_Work order_
Print exactly the lines of the listing below from the one containing "At what coordinates" through the final line, both included, and no pictures.
(Source material begins)
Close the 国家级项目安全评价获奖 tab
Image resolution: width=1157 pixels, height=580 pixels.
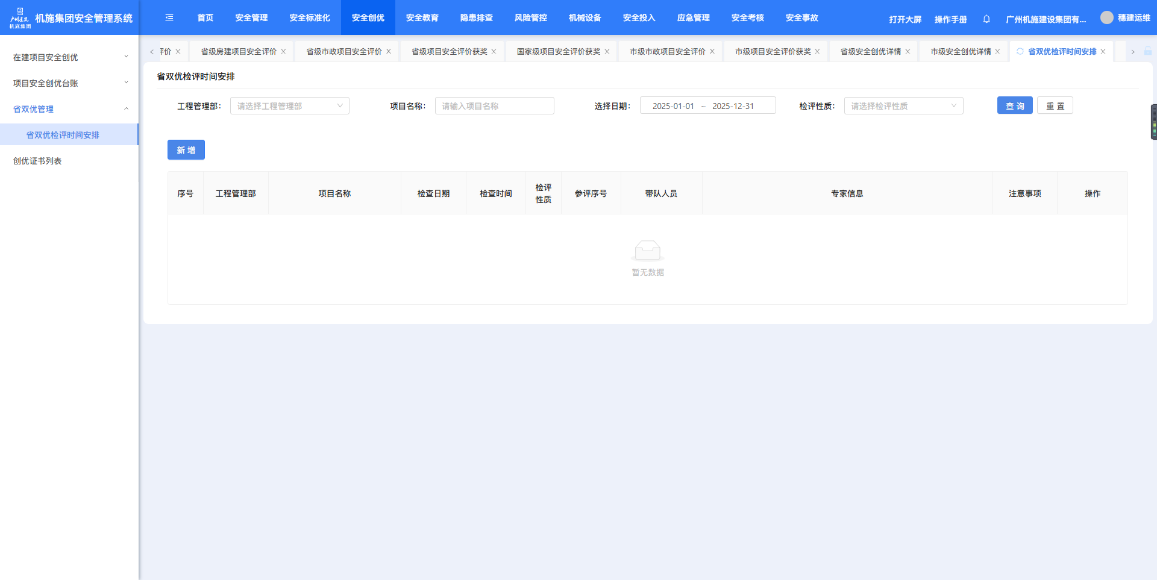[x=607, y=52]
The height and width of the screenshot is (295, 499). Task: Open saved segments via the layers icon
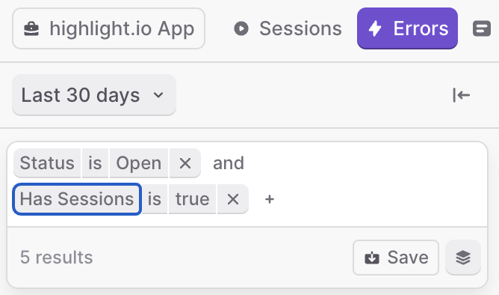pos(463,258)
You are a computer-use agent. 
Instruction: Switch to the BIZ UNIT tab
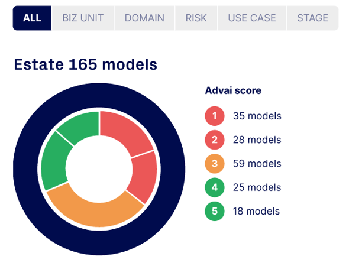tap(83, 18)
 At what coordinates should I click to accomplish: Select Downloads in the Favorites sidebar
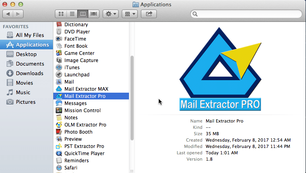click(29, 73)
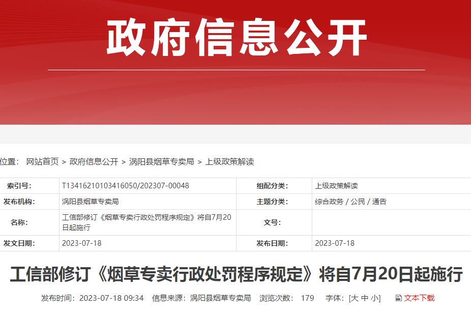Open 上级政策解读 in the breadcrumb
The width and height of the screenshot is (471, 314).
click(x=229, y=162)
(Source material ends)
_Task solution_
 At what coordinates should I click to accomplish: Select Downloads in the Favorites sidebar
click(29, 73)
Open 上级政策解读 in the breadcrumb
The width and height of the screenshot is (471, 314).
click(x=229, y=162)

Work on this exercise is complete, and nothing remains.